Kiev a déjà subi une défection de taille: le commandant fraîchement nommé de la marine ukrainienne, l'amiral Denis Berezovski, a annoncé dimanche qu'il prêtait allégeance aux autorités pro-russes de Crimée, au cours d'une conférence de presse tenue... à l'état-major de la flotte russe à Sébastopol.

Les officiers placés sous ses ordres sont sommés de choisir leur camp, entre la fidélité au drapeau ukrainien et l'hommage aux autorités de Crimée.

Sur le papier, le combat annoncé évoque celui de David contre Goliath: "la Russie compte six fois plus de soldats que l'Ukraine et ses avions et ses hélicoptères sont de modèles plus récents", rappelle Valentin Badrak, directeur du Centre de recherche sur l'armée, la démilitarisation et le désarmement à Kiev.

Face à l'armée russe qui compte 845.000 soldats, les forces ukrainiennes n'ont que 130.000 hommes, dont la moitié sont des conscrits, dotés d'un matériel souvent dépassé. "Les forces armées ont souffert d'un financement inadéquat (...). Elles continuent à utiliser un équipement datant de l'époque soviétique", souligne le rapport 2014 de l'Institut international des études stratégiques (IISS), qui relève aussi des défaillances dans la maintenance du matériel et le faible nombre d'heures de vol des avions.

Le nouveau Premier ministre ukrainien Arseni Iatseniouk a d'ailleurs dénoncé dimanche le "sabotage délibéré" des capacités de défense du pays par le précédent régime, tout en assurant que le gouvernement allait "trouver la possibilité de financer les forces armées ukrainiennes à travers cette période très difficile".

En sus de ces carences matérielles, le moral de l'armée ukrainienne, restée à l'écart de la crise politique qui a abouti au renversement du président Viktor Ianoukovitch, est incertain.

L'ancien ministre de la Défense Anatoli Gritsenko a ainsi jugé humiliante la situation en Crimée, appelant le président et le gouvernement à choisir entre la reddition et le combat.

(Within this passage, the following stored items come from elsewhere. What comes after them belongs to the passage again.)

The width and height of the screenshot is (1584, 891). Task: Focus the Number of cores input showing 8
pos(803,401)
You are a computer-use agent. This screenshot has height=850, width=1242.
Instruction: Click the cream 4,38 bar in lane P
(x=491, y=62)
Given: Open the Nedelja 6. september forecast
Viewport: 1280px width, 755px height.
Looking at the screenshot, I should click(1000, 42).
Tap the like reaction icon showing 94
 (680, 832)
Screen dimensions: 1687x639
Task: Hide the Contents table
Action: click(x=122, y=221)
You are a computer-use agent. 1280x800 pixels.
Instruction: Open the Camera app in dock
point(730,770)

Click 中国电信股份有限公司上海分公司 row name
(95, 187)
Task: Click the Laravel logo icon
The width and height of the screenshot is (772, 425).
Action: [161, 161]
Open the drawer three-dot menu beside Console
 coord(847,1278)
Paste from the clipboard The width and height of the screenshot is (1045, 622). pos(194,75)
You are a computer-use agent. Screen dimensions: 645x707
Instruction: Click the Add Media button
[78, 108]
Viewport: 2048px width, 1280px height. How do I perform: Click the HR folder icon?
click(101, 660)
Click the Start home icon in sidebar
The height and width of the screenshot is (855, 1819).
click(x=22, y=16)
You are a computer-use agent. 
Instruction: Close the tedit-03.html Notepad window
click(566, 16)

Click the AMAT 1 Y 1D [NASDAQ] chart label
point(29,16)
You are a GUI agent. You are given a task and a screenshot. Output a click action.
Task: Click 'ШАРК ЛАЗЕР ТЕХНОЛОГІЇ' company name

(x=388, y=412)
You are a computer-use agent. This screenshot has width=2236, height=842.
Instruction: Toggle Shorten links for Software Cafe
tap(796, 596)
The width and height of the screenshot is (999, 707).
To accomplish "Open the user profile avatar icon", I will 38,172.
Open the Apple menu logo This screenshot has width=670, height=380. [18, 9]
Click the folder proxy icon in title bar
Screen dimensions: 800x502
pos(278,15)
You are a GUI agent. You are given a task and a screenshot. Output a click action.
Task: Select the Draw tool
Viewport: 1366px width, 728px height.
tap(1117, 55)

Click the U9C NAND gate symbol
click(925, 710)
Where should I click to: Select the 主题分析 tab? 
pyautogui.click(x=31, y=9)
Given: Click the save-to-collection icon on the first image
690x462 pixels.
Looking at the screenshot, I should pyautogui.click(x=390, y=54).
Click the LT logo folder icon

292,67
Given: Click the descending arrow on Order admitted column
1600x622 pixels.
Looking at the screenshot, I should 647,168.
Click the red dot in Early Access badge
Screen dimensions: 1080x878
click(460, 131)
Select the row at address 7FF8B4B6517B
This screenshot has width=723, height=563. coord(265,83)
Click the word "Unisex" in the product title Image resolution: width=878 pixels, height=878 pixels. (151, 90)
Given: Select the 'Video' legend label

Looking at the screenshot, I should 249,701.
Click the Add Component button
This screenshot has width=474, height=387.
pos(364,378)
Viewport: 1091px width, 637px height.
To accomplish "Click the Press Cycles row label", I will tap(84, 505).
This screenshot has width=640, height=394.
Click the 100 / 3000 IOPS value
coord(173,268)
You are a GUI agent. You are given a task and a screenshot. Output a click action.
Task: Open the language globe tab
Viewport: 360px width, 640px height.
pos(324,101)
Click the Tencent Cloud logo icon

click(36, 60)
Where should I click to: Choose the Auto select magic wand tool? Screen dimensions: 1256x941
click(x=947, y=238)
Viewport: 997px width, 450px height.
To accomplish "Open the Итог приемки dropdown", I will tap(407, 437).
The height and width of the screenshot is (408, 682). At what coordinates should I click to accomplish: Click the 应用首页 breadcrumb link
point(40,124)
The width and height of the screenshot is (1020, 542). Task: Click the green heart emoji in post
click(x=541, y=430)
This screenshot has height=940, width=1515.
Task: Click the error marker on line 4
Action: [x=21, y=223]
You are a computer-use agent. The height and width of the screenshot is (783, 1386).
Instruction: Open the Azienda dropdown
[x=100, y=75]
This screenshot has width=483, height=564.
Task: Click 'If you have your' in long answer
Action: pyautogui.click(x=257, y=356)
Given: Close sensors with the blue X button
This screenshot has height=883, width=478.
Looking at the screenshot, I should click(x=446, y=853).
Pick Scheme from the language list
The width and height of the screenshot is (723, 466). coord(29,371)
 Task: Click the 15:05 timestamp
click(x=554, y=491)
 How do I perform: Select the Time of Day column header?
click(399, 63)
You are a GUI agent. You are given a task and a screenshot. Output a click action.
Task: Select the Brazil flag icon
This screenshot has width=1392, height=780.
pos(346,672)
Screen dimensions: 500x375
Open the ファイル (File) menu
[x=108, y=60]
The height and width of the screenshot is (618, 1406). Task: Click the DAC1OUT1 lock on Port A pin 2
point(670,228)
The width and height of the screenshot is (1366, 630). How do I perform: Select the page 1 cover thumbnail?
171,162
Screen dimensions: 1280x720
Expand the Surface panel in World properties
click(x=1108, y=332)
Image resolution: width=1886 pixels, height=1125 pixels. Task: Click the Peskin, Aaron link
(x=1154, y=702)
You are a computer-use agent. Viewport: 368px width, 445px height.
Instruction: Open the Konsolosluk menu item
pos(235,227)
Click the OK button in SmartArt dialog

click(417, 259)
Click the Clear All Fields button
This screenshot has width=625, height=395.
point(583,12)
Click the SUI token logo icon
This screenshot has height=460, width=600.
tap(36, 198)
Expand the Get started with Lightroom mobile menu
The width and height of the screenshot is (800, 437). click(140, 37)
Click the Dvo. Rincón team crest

"Nos militaires bloqués dans leurs casernes par des soldats qui leur demandent de rendre leurs armes attendent des ordres précis. Si on ne leur en donne pas, leur moral va chuter car ils vont croire qu'on les abandonne", a-t-il écrit sur son blog.

Quelque 15.000 soldats ukrainiens sont théoriquement stationnés en Crimée. Mais la plupart ne semblaient pas se trouver dans leurs casernes lors de l'arrivée des mystérieux commandos armés pro-russes.

Et Kiev accuse Moscou d'avoir transporté par voie aérienne vendredi et samedi quelque 6.000 soldats supplémentaires en Crimée.

Au-delà de la Crimée, certains s'inquiètent déjà de la perspective d'une entrée de soldats russes dans l'est russophone de l'Ukraine, et jusqu'à Kiev.

"Nous allons nous procurer des armes à feu pour nous tenir prêts à affronter les troupes d'occupation russes", affirme ainsi Artem Skoropadski, porte-parole de Pravy Sektor (Secteur droit), groupe en première ligne dans les affrontements contre les policiers à Kiev pendant la contestation.

Ce mouvement nationaliste paramilitaire revendique l'héritage de l'Armée insurrectionnelle ukrainienne, une formation controversée qui s'est battue pour l'indépendance de l'Ukraine contre les Soviétiques, la résistance polonaise et les nazis pendant la Seconde guerre mondiale. Et dont les derniers maquis n'ont été anéantis par l'Armée rouge qu'au milieu des années 1950.